The Coastal Post - January, 1998

There Is Hope For The Bolinas Lagoon Restoration Project

BY JOSH CHURCHMAN

The lagoon that separates Bolinas from Stinson Beach is a dying lagoon. Less than 100 years ago, small ships could come and go through a channel that now only allows tiny boats to pass. In another 50 years, if left without help, this lagoon will close off from the sea and gradually turn into meadow, or a bog, and this would indeed be an incredible tragedy.

The Bolinas Lagoon was a stable and deep lagoon before man came on the scene. We altered the watersheds, logged the hills and in a very short time changed the fate of this lagoon forever.

There has been a huge effort on the part of many people to save the lagoon from closing off to the sea. And now it seems there is some real hope that the Army Corps of Engineers will be funded not only to study the lagoon, but actually remove some of the mud that is choking the lagoon to death.
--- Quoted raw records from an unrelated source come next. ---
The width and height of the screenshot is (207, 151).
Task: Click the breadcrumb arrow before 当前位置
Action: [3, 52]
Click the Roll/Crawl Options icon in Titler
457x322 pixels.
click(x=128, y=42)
First, there must be another study, among a long line of studies on this lagoon. There are a number of agencies that all must be satisfied, there is a mountain of paperwork that must be filled, and close to two million dollars will be spent before one grain of sand or mud can be touched, but there is hope that all things will fall into place and the lagoon will get help in a few years.
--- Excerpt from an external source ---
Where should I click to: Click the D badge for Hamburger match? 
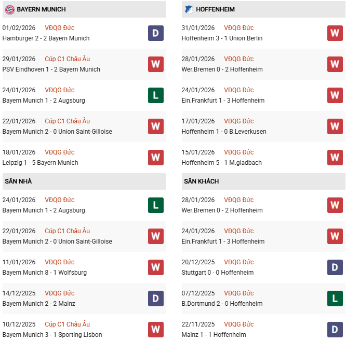click(x=155, y=33)
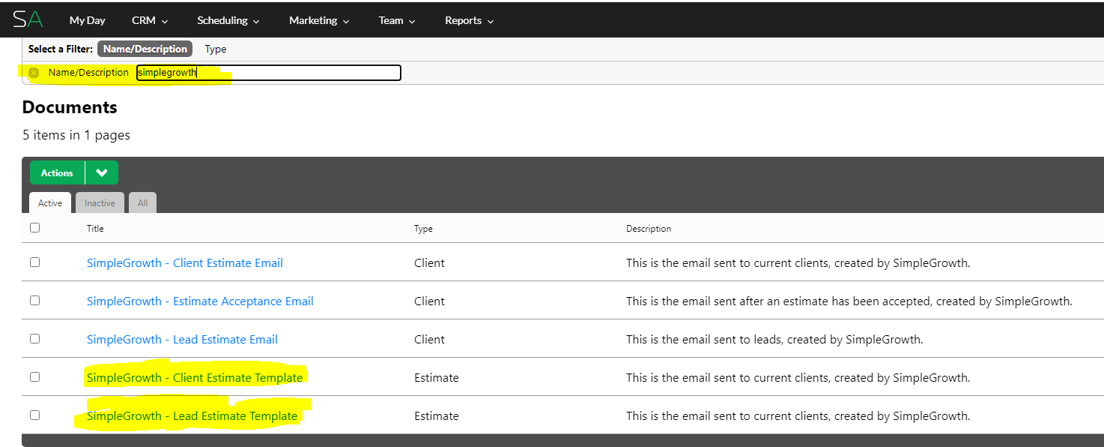Check the Client Estimate Email row checkbox
The height and width of the screenshot is (447, 1104).
[x=34, y=263]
For any of you who have concerns about this project, I hope you will consider two things before you voice them. The first is that if this restoration project dies from too much public concern, there will be little chance of forming another one. And secondly, I can promise there will be so many concerned and knowledgeable people working on this project that if anything, too little will be done too late rather than too much too quickly.

There are very few lagoons in California that haven't been filled or dredged, and Bolinas Lagoon is just another one of the many that need restoration. We are lucky to have Congressional interest in our small and delicate area.
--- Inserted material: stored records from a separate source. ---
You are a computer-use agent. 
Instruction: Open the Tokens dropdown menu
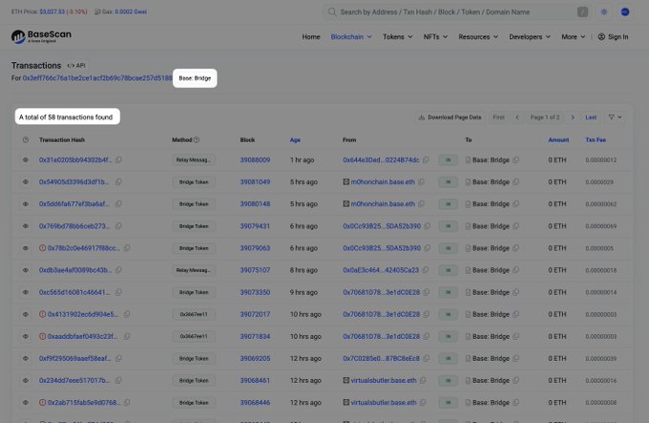(x=395, y=36)
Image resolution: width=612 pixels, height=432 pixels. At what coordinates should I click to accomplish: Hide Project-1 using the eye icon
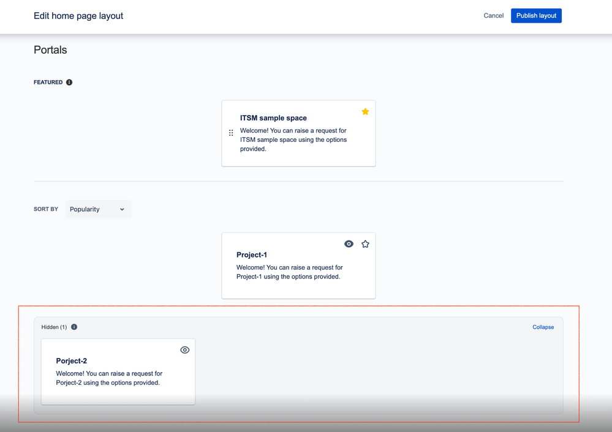pyautogui.click(x=349, y=244)
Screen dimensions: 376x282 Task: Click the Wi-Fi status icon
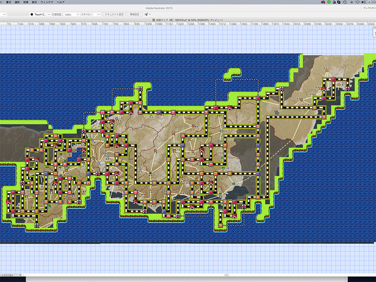[357, 2]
First, there was a reconnaissance study done to determine if there was actually a problem, and if there was local support. This phase is nearly complete, and out of it has come the beginnings of phase two, called the Feasibility Study. This is where the various options will be considered, modeling will be done, and all the environmental impact issues will be discussed at great length. There will be public meetings. And the county of Marin has to promise to pay for half of this phase.

The Feasibility Study may take several years to complete. And if at the end of that time there is still an open lagoon, and if there is still money and interest to continue into Phase Three where the implementation can finally begin, we might actually see the restoration of Bolinas Lagoon. I hope it happens.